Selon ces normes, une eau potable doit être exempte de germes pathogènes (bactéries, virus) et d’organismes parasites, car les risques sanitaires liés à ces micro-organismes sont grands. Elle ne doit contenir certaines substances chimiques qu’en quantité limitée : il s’agit en particulier de substances qualifiées d’indésirables ou de toxiques, comme les nitrates et les phosphates, les métaux lourds, ou encore les hydrocarbures et les pesticides, pour lesquelles des  »concentrations maximales admissibles » ont été définies, à en croire des études sur ces normes.

 » Une eau potable doit aussi être une eau agréable à boire : elle doit être claire, avoir une bonne odeur et un bon goût. Pour avoir bon goût, il lui faut contenir un minimum de sels minéraux dissous (de 0,1 à 0,5 gramme par litre), lesquels sont par ailleurs indispensables à l’organisme. Enfin, elle ne doit pas corroder les canalisations afin d’arriver « propre » à la sortie des robinets « , préviennent les mêmes normes. Mais ce qui n’est pas le cas à Kinshasa, surtout dans sa partie Ouest, où les canalisations de la REGIDESO, pour la plupart, sont défectueuses et déterrées par les eaux de ruissellement des pluies. Au point que si les pneus d’un gros véhicule passent dessus, les tuyaux en PVC éclatent, provoquant des fuitent d’eau qui envahissent la chaussée.

L’eau étant l’ennemi de celle-ci, elle s’attaque à la route jusqu’à la rendre impraticable.

En illustration, pour n’épingler que ce cas, le tronçon routier qui va de l’arrêt de bus Pompage à Kinsuka jusqu’à Don Bosco dans la commune de Mont Ngafula. Sa défectuosité est telle que ce tronçon n’est fréquenté que par des automobilistes téméraires qui font le parcours du combattant.

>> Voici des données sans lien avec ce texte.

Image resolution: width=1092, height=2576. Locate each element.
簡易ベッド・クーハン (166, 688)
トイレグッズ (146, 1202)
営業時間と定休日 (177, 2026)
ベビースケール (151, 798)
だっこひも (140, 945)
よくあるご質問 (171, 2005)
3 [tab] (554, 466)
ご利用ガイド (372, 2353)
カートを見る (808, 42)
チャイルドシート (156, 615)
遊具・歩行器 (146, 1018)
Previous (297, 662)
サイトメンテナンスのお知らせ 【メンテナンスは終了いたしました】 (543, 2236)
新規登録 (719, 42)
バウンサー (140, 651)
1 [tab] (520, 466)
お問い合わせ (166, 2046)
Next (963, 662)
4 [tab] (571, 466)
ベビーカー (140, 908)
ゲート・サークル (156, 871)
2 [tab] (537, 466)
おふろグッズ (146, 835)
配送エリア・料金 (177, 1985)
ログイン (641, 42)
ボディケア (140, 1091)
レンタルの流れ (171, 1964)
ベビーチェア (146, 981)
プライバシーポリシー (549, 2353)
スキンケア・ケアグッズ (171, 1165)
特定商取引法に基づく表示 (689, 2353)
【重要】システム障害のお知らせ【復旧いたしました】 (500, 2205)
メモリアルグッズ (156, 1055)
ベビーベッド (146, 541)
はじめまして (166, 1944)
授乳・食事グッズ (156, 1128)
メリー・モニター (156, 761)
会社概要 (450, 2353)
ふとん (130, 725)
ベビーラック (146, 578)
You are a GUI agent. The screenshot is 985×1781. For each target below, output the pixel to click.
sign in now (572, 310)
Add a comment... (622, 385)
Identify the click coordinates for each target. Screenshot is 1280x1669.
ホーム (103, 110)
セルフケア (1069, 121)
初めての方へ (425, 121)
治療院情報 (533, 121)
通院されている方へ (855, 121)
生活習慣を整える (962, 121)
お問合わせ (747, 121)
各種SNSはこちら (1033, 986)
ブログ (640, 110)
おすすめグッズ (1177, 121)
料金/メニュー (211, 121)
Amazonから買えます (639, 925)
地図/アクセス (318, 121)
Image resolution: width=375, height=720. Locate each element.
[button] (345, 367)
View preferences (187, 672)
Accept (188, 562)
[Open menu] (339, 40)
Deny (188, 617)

Cela, grâce d’ailleurs à la bonne volonté et à l’ingéniosité d’un certain Tigre force qui, avec les moyens du bord, essaie, de temps en temps, de rendre, tant soit peut, praticable ce tronçon, jonché de nid-de-poule et autres crevasses.

LA REGIDESO AU BANC DES ACCUSÉS

Il faut faire remarquer qu’après toute pluie, les robinets de la REGIDESO sont à sec dans cette partie de la capitale. Cela parfois pendant plusieurs jours. Et lorsqu’on décide de desservir la population, c’est une eau jaunâtre, peu claire qu’elle reçoit et qui est consommée en l’état, car la reprise de la desserte s’effectue souvent la nuit. Imaginez les dégâts sanitaires que cette consommation provoque chez les personnes vulnérables, en l’occurrence les nourrissons, les enfants et les femmes enceintes !

C’est dire que la problématique d’eau potable, avec son cortège de malheurs sur la santé des populations, devait amener le gouvernement et cet établissement public à faire de cette question leur cheval de bataille. Cela non seulement dans le but de rattraper l’important retard qu’accuse la RDC en Afrique pour la desserte en eau potable, mais aussi pour préserver la santé des populations.

Dans tous les cas, le volet  »Eau », qui se retrouve parmi les grands axes de  » Cinq chantiers  » de la République inscrits dans la Révolution de la modernité prônée par Joseph Kabila, connaît un échec cuisant. Cela depuis pratiquement dix ans. La mise en oeuvre d’une série de projets d’amélioration de desserte en eau potable à Kinshasa et dans sa périphérie n’ayant jamais été au rendezvous.

Pour rappel, en 2008 déjà, la ministre du Portefeuille de l’époque, Jeanine Mabunda avait indiqué qu’un fonds avait été alloué à la REGIDESO pour lui  » permettre, sous son encadrement, de poursuivre la politique de forage dans l’objectif d’atteindre 10 millions de Congolais à travers la République « .

C’était lors de l’inauguration du 5ème forage de cet établissement public au quartier périphérique Mikonga, dans l’Est de la capitale, où près de 20 000 personnes étaient désormais connectées au réseau de distribution d’eau de la REGIDESO.